The common thread in severe COVID-19
Patients who suffer from severe COVID-19 tend to have one thing in common: insufficient or defective proteins that help regulate the immune system, known as type I interferons (IFNs).
Two papers from the laboratory of Jean-Laurent Casanova previously demonstrated that at least 10 percent of severe cases can be chalked up to either a genetic condition that cripples IFN production, or misguided antibodies that attack those crucial proteins. Now, two new studies in Science Immunology from the Casanova lab explain how another 10 percent of severe cases are also linked to IFN.
“We can neatly explain much of severe COVID-19 as a net defect in type I IFN,” Casanova says. “To an extent never seen for any other acute infectious disease, these four studies collectively provide a molecular and immunological explanation for about 20 percent of critical cases.”

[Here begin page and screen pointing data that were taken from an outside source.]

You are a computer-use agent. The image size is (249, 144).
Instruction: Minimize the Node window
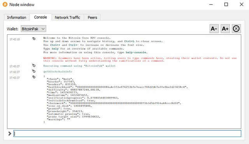tap(211, 4)
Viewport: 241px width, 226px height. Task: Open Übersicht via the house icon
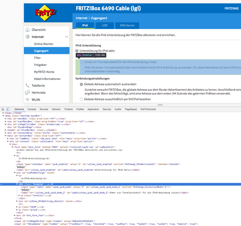coord(27,30)
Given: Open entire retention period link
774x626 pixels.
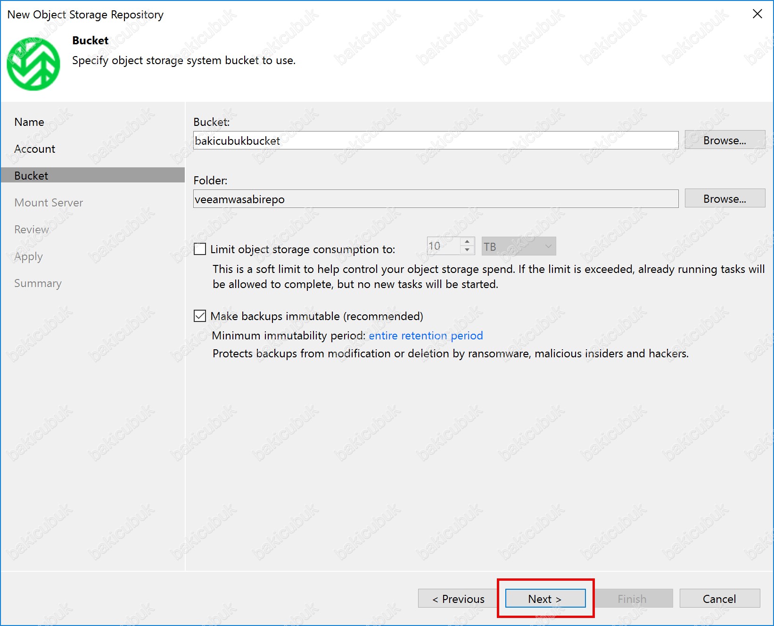Looking at the screenshot, I should [x=426, y=336].
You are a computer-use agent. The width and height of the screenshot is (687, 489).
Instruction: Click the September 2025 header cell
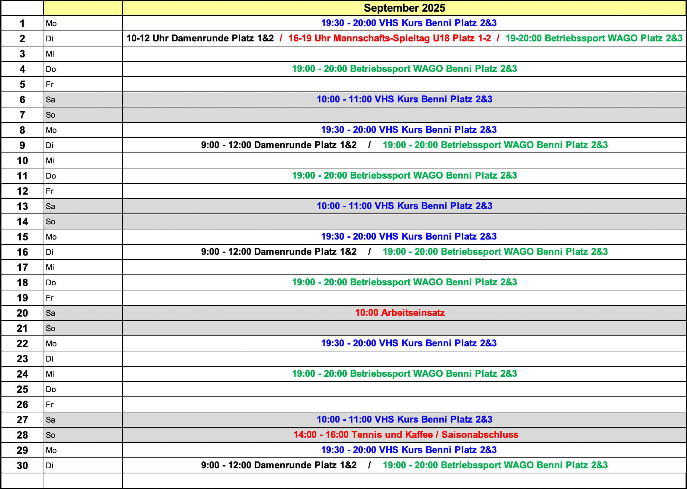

The new papers highlight additional IFN-related defects unique to severe and fatal COVID-19 cases. In the first study, Casanova and colleagues found that one to two percent of men under the age of 60 who experience severe COVID-19 have deleterious mutations in TLR7, a gene within the X chromosome that is involved in the production of type I IFN. In the second study, the scientists demonstrated that confused antibodies attacking type I IFNs instead of the virus account for a greater number of severe cases than previously thought—20 percent of people who died from COVID-19 had high levels of autoantibodies that specifically target and destroy IFNs.
These autoantibodies are found even in uninfected individuals, which suggests that they are a cause, rather than an effect, of severe COVID-19. While they are in only about 0.5 percent of people under age 60, that number rises to four percent at age 70 and up to 7 percent by age 85.
These findings, resulting from the collaboration of the COVID Human Genetic Effort, an international global consortium co-led by Casanova, have immediate clinical implications.
Because it is quick and inexpensive to test for autoantibodies, Casanova and his team advocate screening to identify people most likely to suffer severe infection. Individuals who test positive for autoantibodies should be prioritized for vaccines, including a third booster shot. If they contract COVID-19, such high-risk patients should be hospitalized preemptively, and should receive monoclonal antibody or interferon therapy. The scientists also caution that blood plasma donations should be screened for autoantibodies and excluded from donation if they contain proteins capable of attacking IFNs.